The remains of King Richard III were tested using a technique developed by Dr Susan Walsh, a UCC graduate and forensic scientist. It showed which painting best matched his physical appearance, since all the paintings were completed after he died in battle at Bosworth in 1485. But her tests for predicting hair and eye colour from DNA also offer a glimpse of a future where DNA is used to track down suspects.

Hair and eye colour tests might be useful for stranger rapes or when someone is assaulted but has no idea who the offender was, says Dr Stephen Clifford at the Forensic Science Lab in Dublin. “Or it could be used when body parts or just residual body tissue is recovered but we have no idea who the person is.”

The Irish forensic lab, like most labs internationally, uses DNA for what are called STR profiles, more commonly known as DNA fingerprinting. “It is basic but it is robust and stands up in court,” says Clifford.
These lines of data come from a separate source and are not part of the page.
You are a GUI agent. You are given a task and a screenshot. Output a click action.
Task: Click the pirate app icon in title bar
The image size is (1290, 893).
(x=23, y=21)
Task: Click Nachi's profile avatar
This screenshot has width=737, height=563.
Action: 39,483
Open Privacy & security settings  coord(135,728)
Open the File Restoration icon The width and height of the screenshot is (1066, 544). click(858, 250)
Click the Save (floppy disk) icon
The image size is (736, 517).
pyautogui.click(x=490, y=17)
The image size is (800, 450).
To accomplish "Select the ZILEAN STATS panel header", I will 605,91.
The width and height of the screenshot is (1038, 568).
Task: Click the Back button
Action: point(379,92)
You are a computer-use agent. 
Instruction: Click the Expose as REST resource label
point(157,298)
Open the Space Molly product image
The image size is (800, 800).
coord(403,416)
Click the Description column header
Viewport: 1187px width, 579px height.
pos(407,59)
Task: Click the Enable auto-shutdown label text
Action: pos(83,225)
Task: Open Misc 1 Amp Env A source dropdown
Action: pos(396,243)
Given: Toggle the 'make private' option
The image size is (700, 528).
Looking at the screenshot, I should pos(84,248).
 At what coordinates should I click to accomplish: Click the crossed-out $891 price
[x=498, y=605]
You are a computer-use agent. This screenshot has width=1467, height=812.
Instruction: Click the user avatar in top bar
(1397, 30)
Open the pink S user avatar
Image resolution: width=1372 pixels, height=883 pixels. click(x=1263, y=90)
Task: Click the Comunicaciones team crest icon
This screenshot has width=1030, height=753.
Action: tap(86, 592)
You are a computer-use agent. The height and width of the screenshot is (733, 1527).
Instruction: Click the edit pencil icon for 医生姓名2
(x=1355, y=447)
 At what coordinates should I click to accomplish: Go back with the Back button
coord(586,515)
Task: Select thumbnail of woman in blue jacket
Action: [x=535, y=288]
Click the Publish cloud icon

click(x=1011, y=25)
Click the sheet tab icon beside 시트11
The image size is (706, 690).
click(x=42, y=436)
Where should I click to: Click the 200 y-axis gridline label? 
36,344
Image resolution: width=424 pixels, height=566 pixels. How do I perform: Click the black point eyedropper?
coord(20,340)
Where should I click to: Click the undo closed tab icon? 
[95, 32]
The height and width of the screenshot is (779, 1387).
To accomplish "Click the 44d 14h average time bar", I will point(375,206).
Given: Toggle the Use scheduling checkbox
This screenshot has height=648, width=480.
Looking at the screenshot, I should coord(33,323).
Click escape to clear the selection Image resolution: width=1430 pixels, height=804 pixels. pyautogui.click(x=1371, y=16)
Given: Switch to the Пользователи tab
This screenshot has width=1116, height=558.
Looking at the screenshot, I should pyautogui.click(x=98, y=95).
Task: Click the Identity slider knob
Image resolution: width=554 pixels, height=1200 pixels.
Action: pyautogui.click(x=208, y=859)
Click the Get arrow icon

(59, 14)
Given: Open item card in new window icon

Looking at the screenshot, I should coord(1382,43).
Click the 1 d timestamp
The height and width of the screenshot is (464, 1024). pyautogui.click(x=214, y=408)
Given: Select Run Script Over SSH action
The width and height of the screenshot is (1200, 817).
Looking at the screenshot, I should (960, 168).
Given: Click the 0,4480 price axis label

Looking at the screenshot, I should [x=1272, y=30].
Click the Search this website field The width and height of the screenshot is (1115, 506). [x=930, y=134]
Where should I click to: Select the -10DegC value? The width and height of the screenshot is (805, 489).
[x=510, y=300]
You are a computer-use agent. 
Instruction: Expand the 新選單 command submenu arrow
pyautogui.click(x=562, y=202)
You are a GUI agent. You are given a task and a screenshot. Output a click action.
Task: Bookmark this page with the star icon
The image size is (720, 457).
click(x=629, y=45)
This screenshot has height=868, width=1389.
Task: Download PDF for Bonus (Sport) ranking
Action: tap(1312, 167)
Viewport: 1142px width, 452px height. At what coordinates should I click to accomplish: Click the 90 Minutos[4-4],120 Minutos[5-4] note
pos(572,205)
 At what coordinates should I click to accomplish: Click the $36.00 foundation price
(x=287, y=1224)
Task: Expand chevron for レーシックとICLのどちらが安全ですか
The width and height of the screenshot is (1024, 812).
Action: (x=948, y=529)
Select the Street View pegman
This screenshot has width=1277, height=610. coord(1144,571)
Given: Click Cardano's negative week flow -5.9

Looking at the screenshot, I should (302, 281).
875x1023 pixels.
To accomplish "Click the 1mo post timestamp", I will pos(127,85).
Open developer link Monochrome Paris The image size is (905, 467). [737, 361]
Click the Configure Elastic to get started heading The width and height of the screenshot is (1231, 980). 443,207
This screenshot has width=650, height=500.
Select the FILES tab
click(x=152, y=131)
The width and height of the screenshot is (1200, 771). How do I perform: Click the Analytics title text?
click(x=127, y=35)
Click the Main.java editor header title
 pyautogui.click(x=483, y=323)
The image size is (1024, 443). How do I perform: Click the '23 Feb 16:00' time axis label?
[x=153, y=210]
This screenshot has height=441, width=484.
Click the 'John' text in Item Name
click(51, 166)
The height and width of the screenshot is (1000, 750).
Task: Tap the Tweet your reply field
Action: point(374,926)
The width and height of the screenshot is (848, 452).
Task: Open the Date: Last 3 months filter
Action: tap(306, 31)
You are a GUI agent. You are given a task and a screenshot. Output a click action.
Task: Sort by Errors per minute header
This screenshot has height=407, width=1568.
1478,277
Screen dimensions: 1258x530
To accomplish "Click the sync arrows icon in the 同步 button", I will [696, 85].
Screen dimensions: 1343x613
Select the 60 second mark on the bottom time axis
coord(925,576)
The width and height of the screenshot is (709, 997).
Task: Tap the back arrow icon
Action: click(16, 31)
But the future, Clifford predicts, is next-generation technology that could provide all sorts of tests describing a person’s height, hair colour, eye colour, ancestry and even facial features. “This is the future, but for now it is many years away from being used in a court setting.”

There will also be issues regarding personal privacy to be worked out, since all sorts of health information may be legible from a DNA sequence in future.

Walsh’s tests are also looking back to Ireland’s history. She is collaborating in a project studying the origins of ancient Irish surnames, also involving UCC biochemist Prof Tommie McCarthy and historical geographer Prof Willie Smyth.

This involves collecting DNA from Irish people with names thought to be old Gaelic, such as O’Neill and O’Brien, possible Viking names such as McAuliffe and Cotter, Anglo-Norman names such as Butler and FitzGerald, or new English and Scottish names from the 15th and 16th century such as Dudley and Graham.

“We want to see whether DNA matches the surname or does it challenge what we think about a name’s origins,” says Smyth.